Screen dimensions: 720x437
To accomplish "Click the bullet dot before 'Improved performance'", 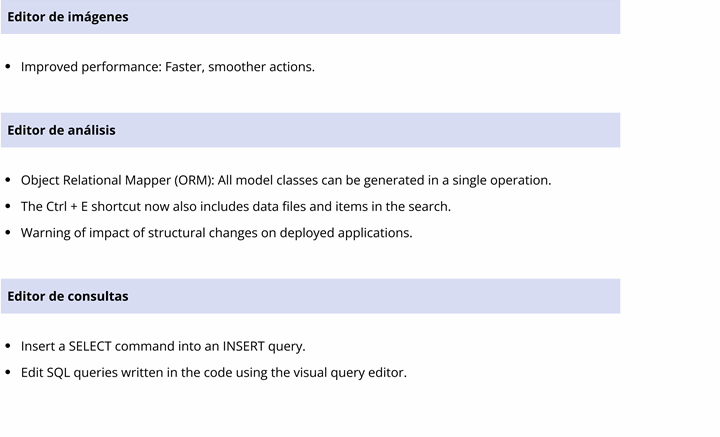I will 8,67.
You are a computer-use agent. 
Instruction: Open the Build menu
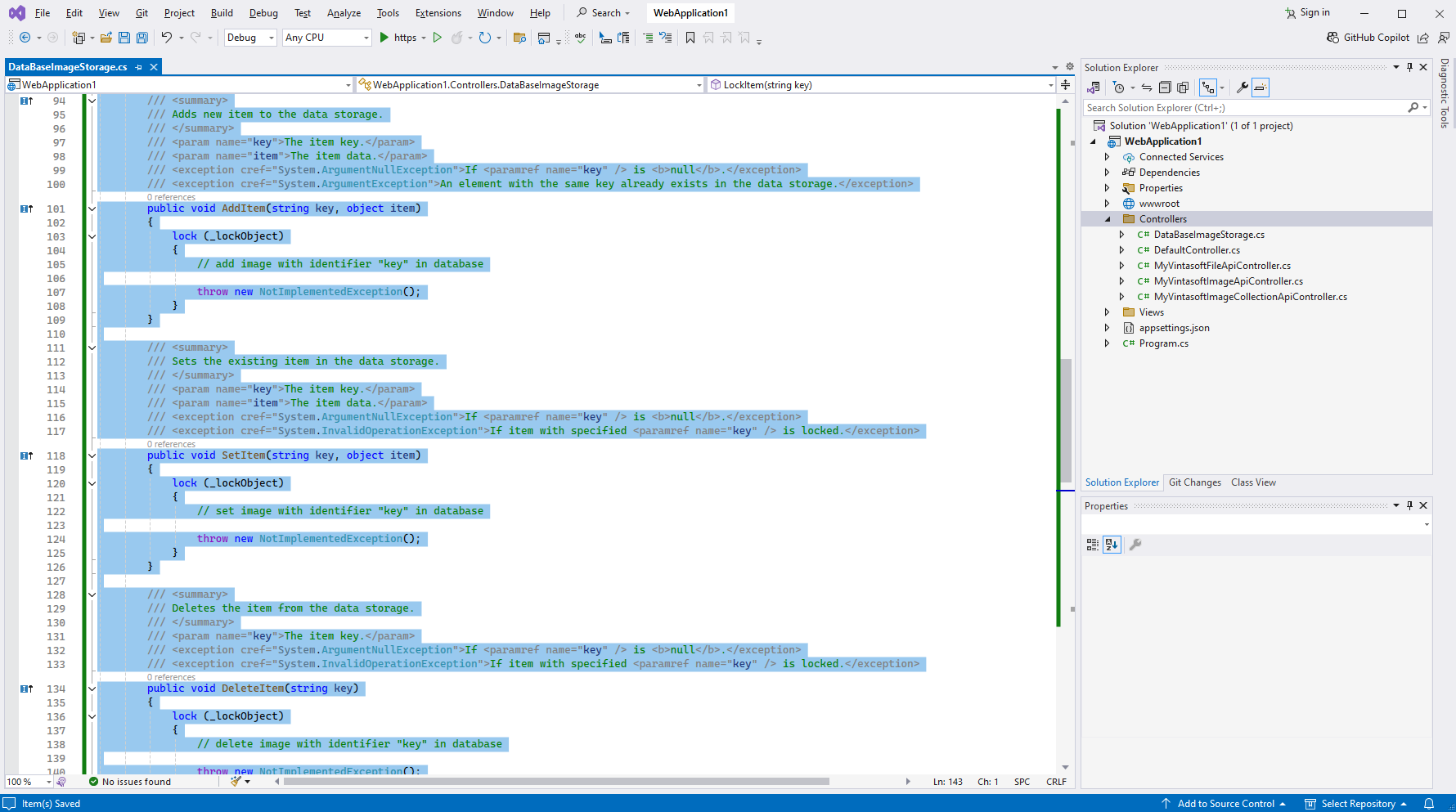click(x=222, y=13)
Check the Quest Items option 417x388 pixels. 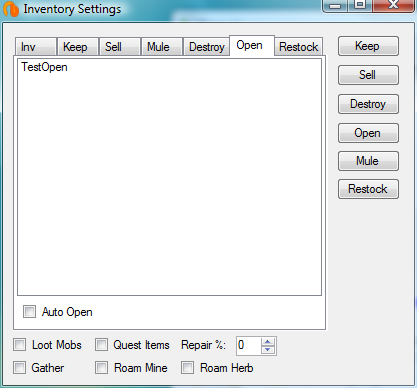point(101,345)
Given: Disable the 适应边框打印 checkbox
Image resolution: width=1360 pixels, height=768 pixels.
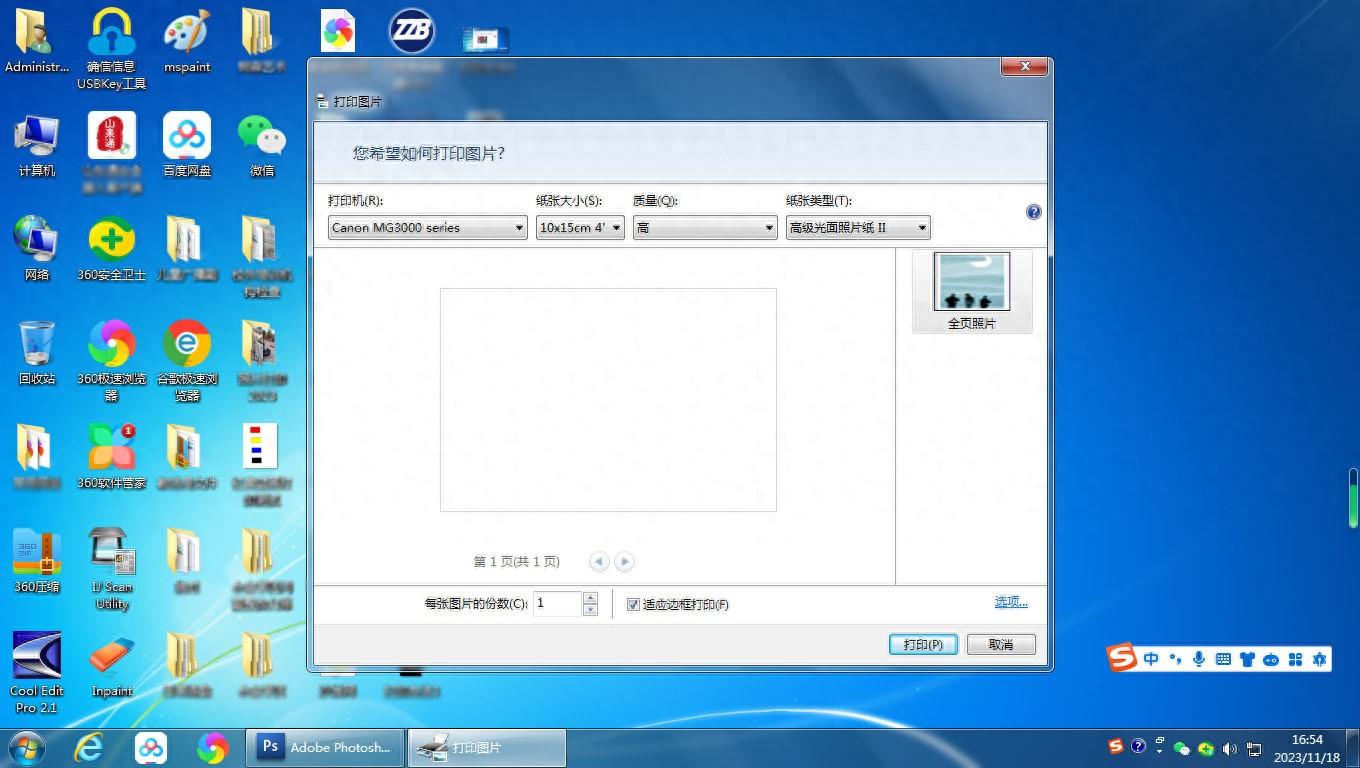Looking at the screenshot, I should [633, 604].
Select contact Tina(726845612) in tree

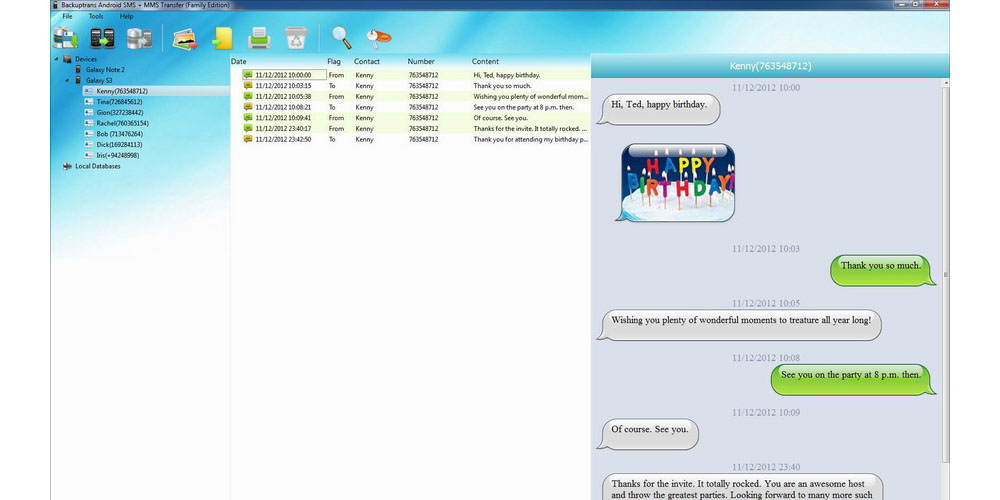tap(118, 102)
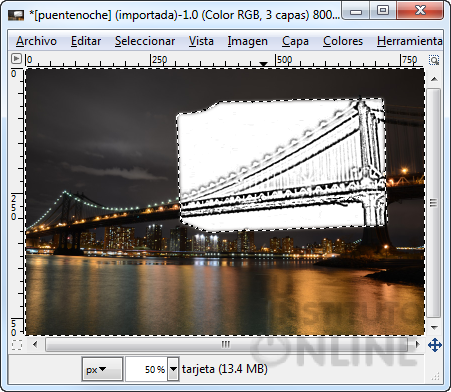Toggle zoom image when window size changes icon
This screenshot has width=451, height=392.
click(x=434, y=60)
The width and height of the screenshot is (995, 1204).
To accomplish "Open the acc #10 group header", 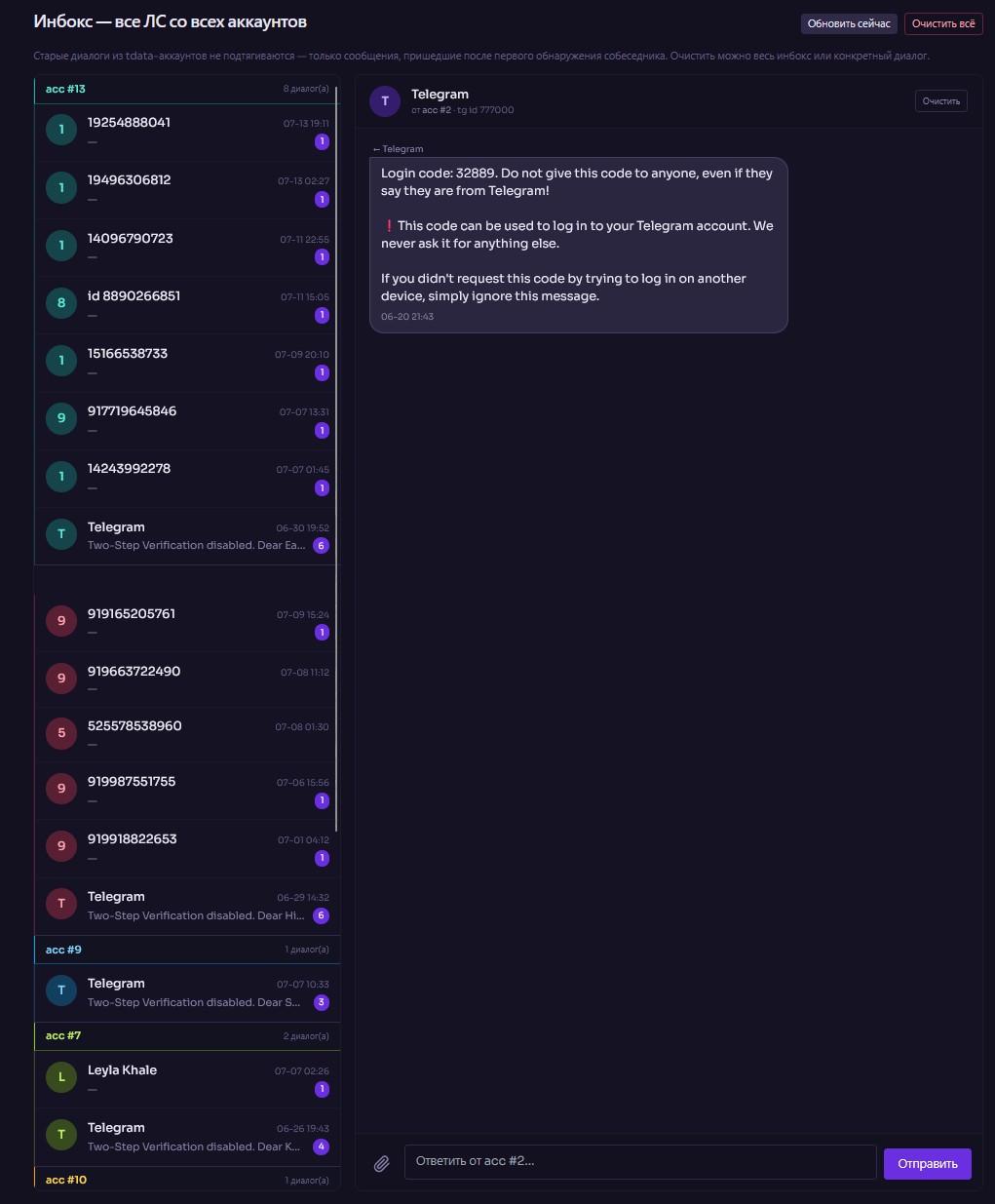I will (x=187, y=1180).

...

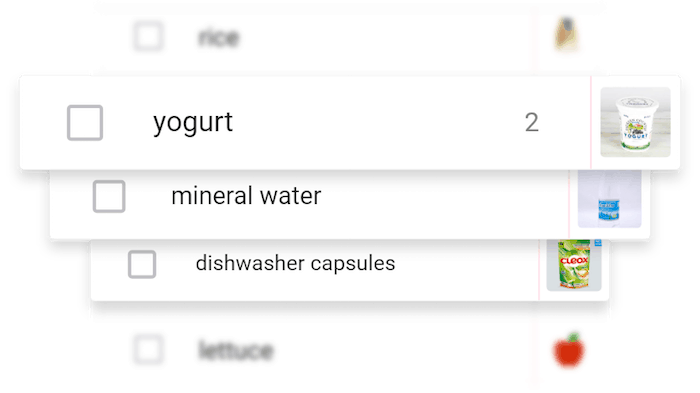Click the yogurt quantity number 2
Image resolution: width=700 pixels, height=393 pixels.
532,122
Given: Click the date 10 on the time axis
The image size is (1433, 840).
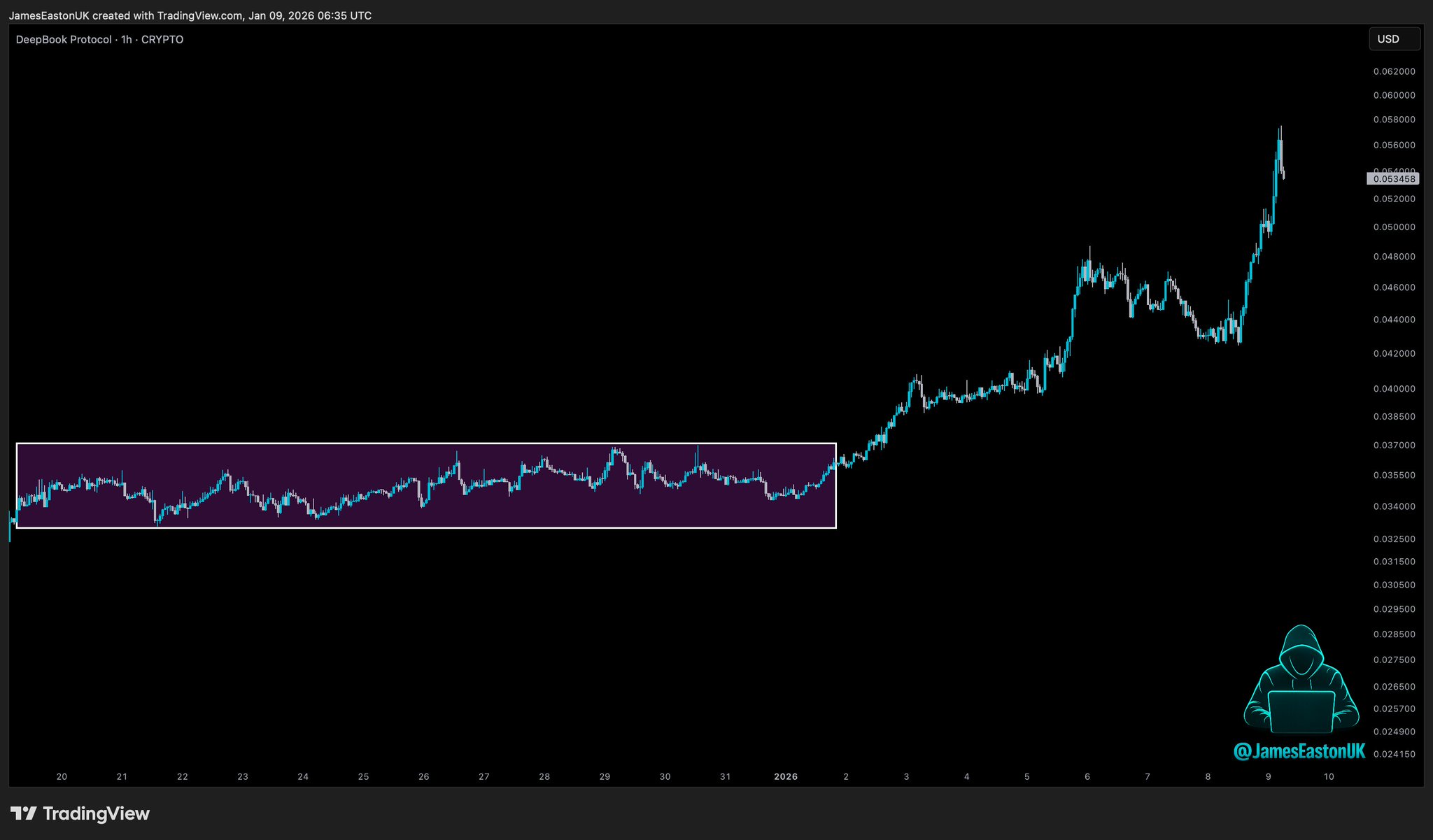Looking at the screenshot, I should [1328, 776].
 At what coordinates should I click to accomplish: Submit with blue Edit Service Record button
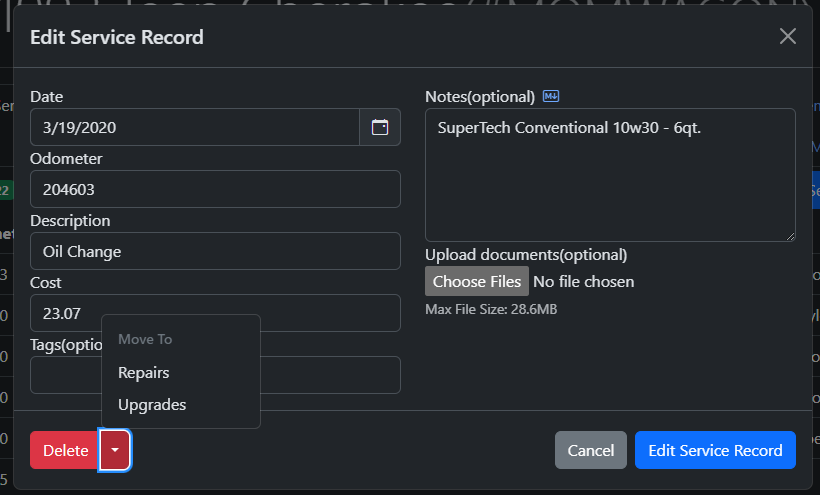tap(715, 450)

* * *

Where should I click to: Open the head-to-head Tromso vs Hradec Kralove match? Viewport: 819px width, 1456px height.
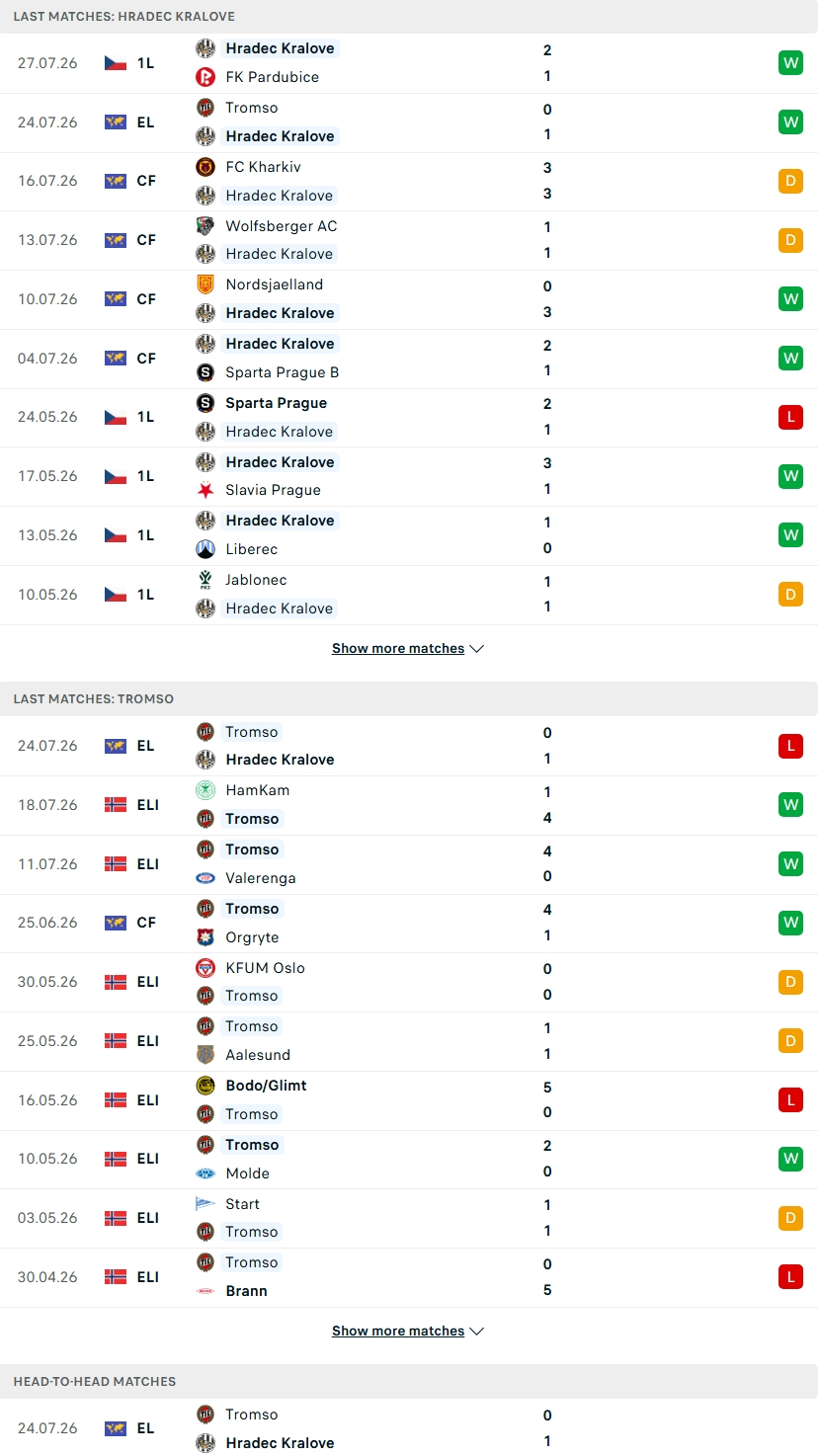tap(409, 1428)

TASK PROMPT:
Collect each line of the data above that contains the string "width", and copy those lines in full.

THE ANSWER:
Image resolution: width=1360 pixels, height=768 pixels.
This screenshot has width=451, height=392.
The width and height of the screenshot is (995, 1204).
Image resolution: width=700 pixels, height=393 pixels.
Where should I click to: Open the head-to-head Tromso vs Hradec Kralove match? Viewport: 819px width, 1456px height.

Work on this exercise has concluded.